L’astéroïde géocroiseur Apophis fascine car il effectue régulièrement des passages proches de la Terre : par exemple à 16,8 millions de km en mars 2021, ou bien sûr en avril 2029 à seulement 31 000 km de la surface terrestre (soit 12 fois plus proche que la Lune et un peu à l’extérieur de la zone des satellites géostationnaires). Sa trajectoire est donc surveillée de près depuis sa découverte en 2004.
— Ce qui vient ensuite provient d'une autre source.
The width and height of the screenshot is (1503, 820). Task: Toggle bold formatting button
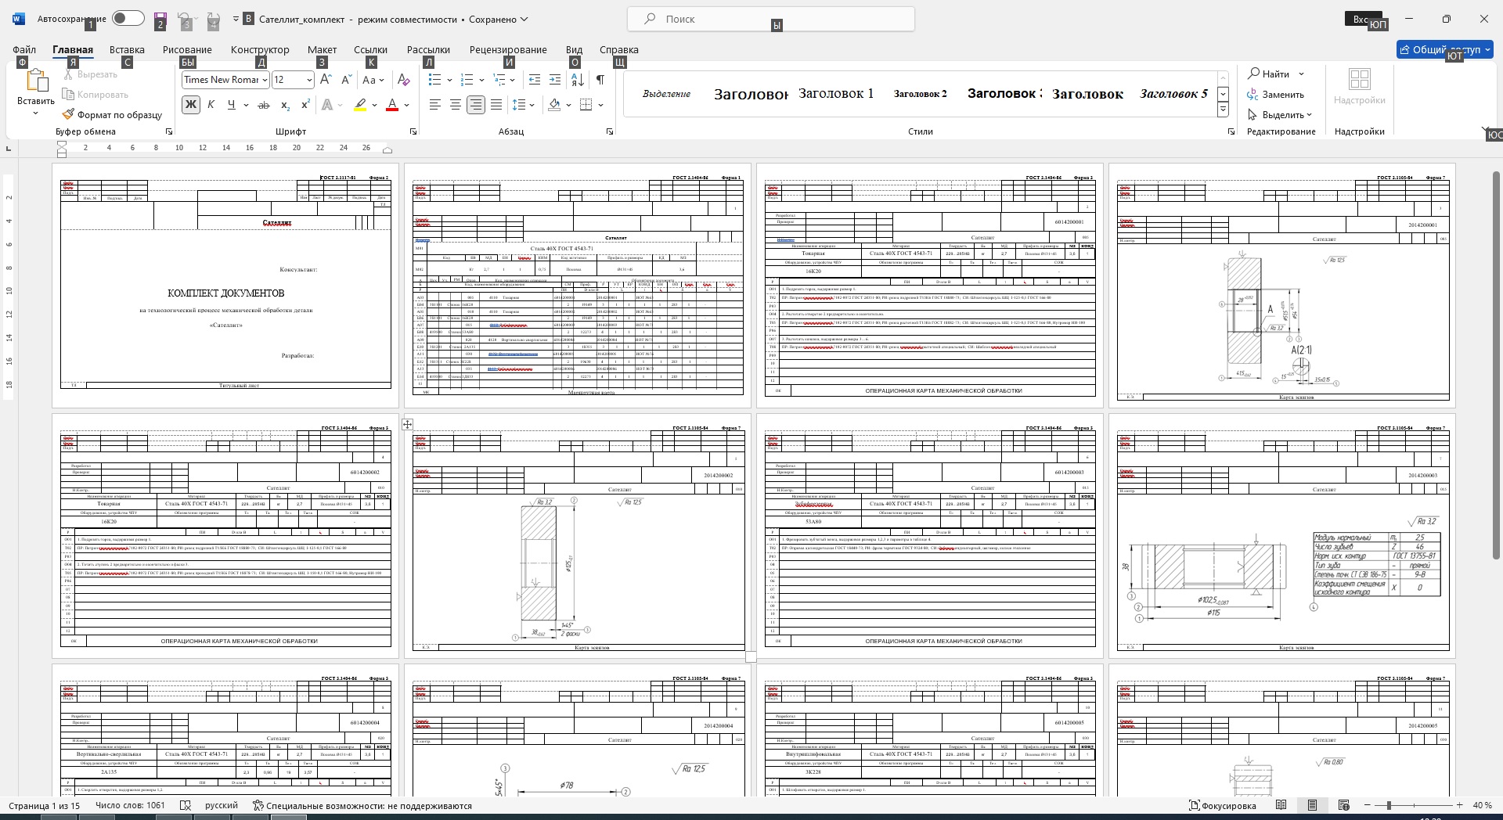pyautogui.click(x=190, y=105)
Les 7 et 22 mars 2021, deux occultations stellaires par Apophis ont été observées pour la première fois, aux États-Unis :
Pour la première fois, deux campagnes d’observation d’Apophis par occultation stellaire ont été organisées : À l’initiative de : ◾ J. Desmars (IMCCE / IPSA / Observatoire de Paris - PSL), ◾ D. Souami et B. Sicardy (LESIA / Observatoire de Paris - PSL), ◾ B. Morgado (Obs. Nacional et LIneA, Brésil) ◾ et F. Braga-Ribas (UTFPR, Brésil) dans le cadre du projet ERC Lucky Star [1] Et en collaboration avec : ◾ P. Tanga (Observatoire de la Cote d’Azur), ◾ K. Tsiganis (Univ. Thessaloniki, Grèce), ◾ et plusieurs équipes américaines d’astronomes professionnels et amateurs. |
Les occultations stellaires permettent non seulement de déterminer la taille et la forme des petits corps du Système solaire à des précisions sub-kilométriques, mais également d’en donner des positions extrêmement précises.
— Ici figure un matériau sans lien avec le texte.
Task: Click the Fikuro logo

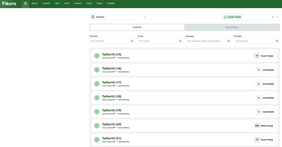Action: coord(9,3)
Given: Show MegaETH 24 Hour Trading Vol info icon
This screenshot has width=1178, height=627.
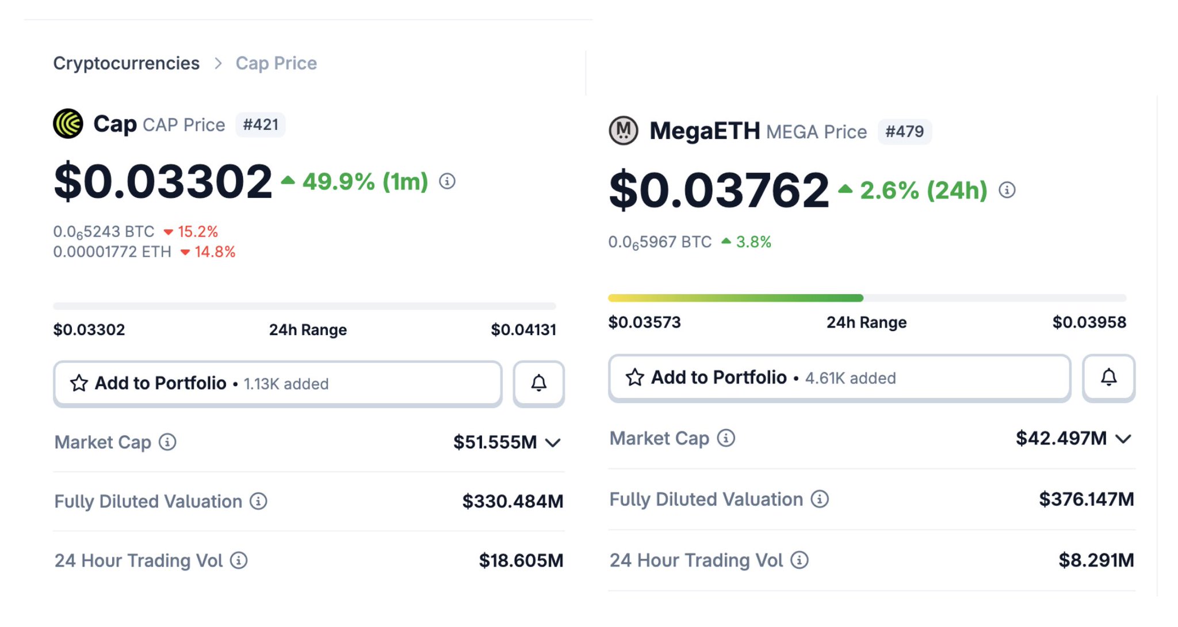Looking at the screenshot, I should point(800,560).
Les prédictions des occultations stellaires requièrent cependant une bonne connaissance du mouvement du corps et de la position de l’étoile, ainsi qu’un réseau dense de télescopes répartis sur la planète permettant de suivre le phénomène céleste tout au long de son déroulement.
Pour un objet comme Apophis (380 m de diamètre seulement ! [2]), une détection était impensable sans :
- la précision du catalogue Gaia
- et l’expertise de l’équipe Lucky Star.
De plus, début mars 2021, des mesures radar ont contribué à améliorer encore la précision de l’orbite.
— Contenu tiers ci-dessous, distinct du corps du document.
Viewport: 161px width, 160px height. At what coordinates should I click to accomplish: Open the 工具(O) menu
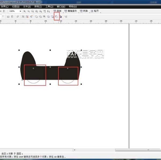click(49, 6)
Enfin, la participation d’astronomes amateurs équipés de télescopes mobiles a été une fois de plus décisive dans le succès de ces observations.
Au total, 3 stations ont enregistré l’événement du 7 mars et une station a enregistré celui du 22 mars [3], qui durait moins de 0,1 seconde.
➕ Apophis devient ainsi le premier objet de quelques centaines de mètres à être observé par occultation stellaire. Les positions déduites sont complémentaires et équivalentes en précision aux observations radars, avec l’avantage d’être beaucoup moins coûteuses. |
Détection de l’effet Yarkovsky
Au-delà d’exclure tout risque de collision avec la Terre pour les 100 prochaines années, ces observations ont également permis de mesurer des accélérations très faibles du mouvement d’Apophis dues à l’effet Yarkovsky (une très petite force due à l’émission thermique du corps), ce dernier ayant un rôle prépondérant sur la dynamique de l’objet (trajectoire et futures rencontres proches avec la Terre).
Les retombées scientifiques sont donc inédites.
La réussite de ces occultations annonce une ère nouvelle dans l’étude des astéroïdes géocroiseurs.
Après les occultations stellaires réussies par le géocroiseur Phaéton (6 km de diamètre) en 2019 et les occultations par Apophis de mars 2021, d’autres occultations par des astéroïdes tels que le géocroiseur Didymos, cible des missions DART (NASA) et Hera (ESA), sont maintenant pleinement envisageables.
Pour en savoir plus
Un article paru le 26 mars 2021 sur le site de l’ESA, dans la rubrique Image of the week détaille le contexte et les résultats scientifiques.
[1] ERC Lucky Star : https://lesia.obspm.fr/lucky-star/
[2] Cela revient à mesurer la taille d’une pièce d’un euro à une distance de 1 000 km.
[3] Une nouvelle détection a été réussie le 4 avril, lors d’une campagne aux États-Unis.